• _Instructions for the task_:
Every line from the one with "Given: Switch to the Properties panel tab" through the end of the entries below should be written out exactly; the pictures should not.

• _Task data_:

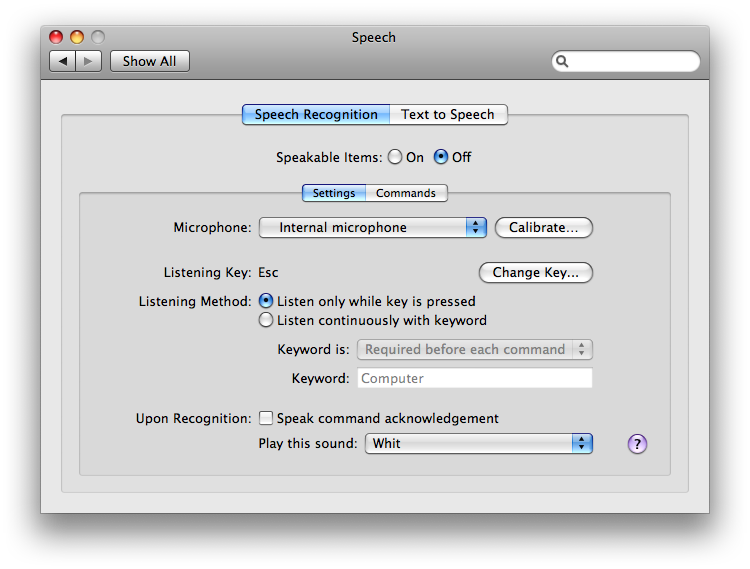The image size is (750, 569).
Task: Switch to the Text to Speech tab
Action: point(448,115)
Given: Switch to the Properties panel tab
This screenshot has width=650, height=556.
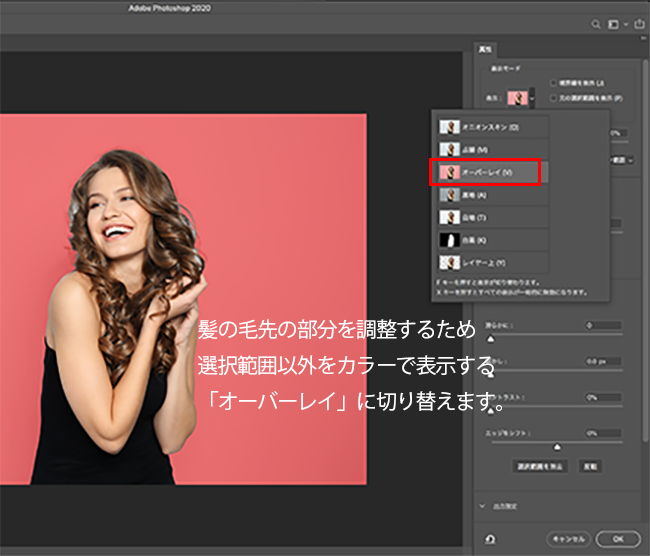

• _Result_:
Given: Switch to the Properties panel tab
This screenshot has width=650, height=556.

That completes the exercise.